An Ottoman–Bulgarian (or Turco-Bulgarian) alliance was signed in Sofia on 19 August (6 August O.S.) 1914 during the opening month of the First World War, although at the time both the signatories were neutral. The Minister of the Interior, Talaat Pasha, and President Halil Bey of the Chamber of Deputies signed the treaty on behalf of the Ottoman Empire (Turkey) and Prime Minister Vasil Radoslavov on behalf of the Kingdom of Bulgaria. The Ottoman–Bulgarian alliance may have been a prerequisite for Bulgaria's joining the Central Powers after Turkey entered the war.
The treaty of alliance had seven articles. It was a purely defensive pact: it obligated a signatory to go to war only in the event that the other was attacked by another Balkan country. The two powers also agreed not to attack any other Balkan country without first consulting each other. Article IV left open the possibility of Ottoman troops traversing Bulgarian soil to attack another power. In the event of a conflict without prior consultation they pledged neutrality. Bulgaria promised to notify Turkey of any mobilisation on its part, and in Article V Turkey agreed to negotiate an affirmation of the neutrality of Romania. Furthermore, the treaty was to be kept secret and to last for the duration of the general European war. Although shrouded in secrecy like the treaty with Germany negotiated by Minister of War Enver Pasha on 2 August, the Bulgarian treaty was a more coherent and purposeful document.
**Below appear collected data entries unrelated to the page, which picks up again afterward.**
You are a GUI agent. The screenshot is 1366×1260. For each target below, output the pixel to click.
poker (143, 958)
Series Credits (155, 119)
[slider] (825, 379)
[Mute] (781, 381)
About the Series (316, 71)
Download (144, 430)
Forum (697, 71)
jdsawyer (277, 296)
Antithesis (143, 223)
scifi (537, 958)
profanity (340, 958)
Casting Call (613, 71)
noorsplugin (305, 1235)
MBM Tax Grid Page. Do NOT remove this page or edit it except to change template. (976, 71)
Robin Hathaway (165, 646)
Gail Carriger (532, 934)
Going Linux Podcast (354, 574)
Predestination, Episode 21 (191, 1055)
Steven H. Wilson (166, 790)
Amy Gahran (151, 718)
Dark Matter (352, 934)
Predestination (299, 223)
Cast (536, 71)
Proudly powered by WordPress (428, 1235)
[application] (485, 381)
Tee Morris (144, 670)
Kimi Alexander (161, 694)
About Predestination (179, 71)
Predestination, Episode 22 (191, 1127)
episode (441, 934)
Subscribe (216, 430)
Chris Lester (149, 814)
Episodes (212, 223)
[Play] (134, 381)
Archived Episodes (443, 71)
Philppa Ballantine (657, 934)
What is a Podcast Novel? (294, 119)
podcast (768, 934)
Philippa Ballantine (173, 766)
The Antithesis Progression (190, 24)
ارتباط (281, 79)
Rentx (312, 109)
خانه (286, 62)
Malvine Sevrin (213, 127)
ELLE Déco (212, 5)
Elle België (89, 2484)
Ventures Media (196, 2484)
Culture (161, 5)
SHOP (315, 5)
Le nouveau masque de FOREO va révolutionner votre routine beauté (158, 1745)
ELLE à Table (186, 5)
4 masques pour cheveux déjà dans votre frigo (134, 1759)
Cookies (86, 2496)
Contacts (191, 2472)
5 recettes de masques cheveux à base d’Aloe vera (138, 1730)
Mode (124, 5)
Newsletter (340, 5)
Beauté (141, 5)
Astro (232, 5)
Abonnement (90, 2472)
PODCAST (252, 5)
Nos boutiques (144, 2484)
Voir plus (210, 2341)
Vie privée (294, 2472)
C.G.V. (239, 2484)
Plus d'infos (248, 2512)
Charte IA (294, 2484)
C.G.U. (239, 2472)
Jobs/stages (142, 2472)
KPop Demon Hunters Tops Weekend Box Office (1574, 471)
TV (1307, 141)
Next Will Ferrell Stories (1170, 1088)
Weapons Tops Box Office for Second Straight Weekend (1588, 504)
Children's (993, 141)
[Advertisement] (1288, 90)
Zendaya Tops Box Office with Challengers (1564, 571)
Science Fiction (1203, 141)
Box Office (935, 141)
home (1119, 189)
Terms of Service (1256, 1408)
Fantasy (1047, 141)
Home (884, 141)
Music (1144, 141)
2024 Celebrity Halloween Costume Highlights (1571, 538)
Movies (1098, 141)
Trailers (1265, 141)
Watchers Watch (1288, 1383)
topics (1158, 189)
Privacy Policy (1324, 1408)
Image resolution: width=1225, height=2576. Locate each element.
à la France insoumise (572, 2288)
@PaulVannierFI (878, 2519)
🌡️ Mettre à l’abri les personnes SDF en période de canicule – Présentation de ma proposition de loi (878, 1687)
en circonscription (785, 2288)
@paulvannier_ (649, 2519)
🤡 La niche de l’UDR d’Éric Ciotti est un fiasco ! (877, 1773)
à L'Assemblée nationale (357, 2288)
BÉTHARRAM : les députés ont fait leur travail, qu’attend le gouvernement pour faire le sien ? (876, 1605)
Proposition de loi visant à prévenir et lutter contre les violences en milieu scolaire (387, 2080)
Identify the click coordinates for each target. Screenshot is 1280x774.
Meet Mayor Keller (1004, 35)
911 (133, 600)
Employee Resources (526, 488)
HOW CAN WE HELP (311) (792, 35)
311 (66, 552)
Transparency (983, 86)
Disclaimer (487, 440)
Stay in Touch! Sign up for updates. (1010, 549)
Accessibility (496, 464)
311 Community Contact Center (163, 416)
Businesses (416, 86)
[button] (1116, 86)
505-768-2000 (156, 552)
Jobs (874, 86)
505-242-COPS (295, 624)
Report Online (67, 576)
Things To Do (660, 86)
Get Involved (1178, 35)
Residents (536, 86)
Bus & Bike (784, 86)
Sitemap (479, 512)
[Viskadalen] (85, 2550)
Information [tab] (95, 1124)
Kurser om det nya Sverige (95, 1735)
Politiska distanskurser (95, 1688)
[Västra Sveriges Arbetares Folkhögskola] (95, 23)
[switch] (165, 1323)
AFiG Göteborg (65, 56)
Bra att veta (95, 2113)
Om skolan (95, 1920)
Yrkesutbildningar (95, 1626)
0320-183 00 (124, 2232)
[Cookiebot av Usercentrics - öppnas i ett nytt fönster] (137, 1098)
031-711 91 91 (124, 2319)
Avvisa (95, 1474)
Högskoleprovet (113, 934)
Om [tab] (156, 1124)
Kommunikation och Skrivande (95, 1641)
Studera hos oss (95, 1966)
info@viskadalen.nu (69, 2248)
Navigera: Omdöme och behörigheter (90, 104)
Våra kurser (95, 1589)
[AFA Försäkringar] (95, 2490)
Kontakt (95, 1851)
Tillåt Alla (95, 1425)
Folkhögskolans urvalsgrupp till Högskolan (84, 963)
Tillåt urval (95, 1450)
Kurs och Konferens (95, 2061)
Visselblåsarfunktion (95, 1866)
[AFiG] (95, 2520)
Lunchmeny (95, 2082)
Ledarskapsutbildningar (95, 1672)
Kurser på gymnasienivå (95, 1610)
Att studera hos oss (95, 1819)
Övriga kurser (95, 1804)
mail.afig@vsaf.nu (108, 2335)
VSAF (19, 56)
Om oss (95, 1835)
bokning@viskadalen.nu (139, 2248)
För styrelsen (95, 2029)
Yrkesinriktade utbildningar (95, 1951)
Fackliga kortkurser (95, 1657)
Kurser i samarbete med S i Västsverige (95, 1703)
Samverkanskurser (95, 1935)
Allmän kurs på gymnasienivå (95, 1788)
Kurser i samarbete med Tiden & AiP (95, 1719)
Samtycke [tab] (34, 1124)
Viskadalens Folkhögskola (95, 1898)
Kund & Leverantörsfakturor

After the signing, the Ottomans continued to press for an expanded offensive alliance directed at Russia, but to no avail. On 22 August (9 August O.S.), Grand Vizier Sait Halim rejected the interpretation of the Ottoman–German alliance whereby Turkey was bound to go to war when Germany did. He ordered the government ministers to pursue negotiations in different directions: with Romania, Russia, Greece and France. When negotiations for an anti-Russian alliance with Romania also failed, on 30 August the Ottomans suggested to their German allies that a Bulgarian alliance directed at Serbia and Greece was more feasible. The Germans objected, but the Ottomans sent a colonel to Sofia to begin negotiations with the Bulgarian general staff anyway. Even after entering the war, the Ottomans did not make the Germans aware of the existence of their Bulgarian treaty until 17 December 1914; and the Bulgarians did not actually agree to enter the war on the Ottoman side until the Convention of Sofia of 6 September 1915.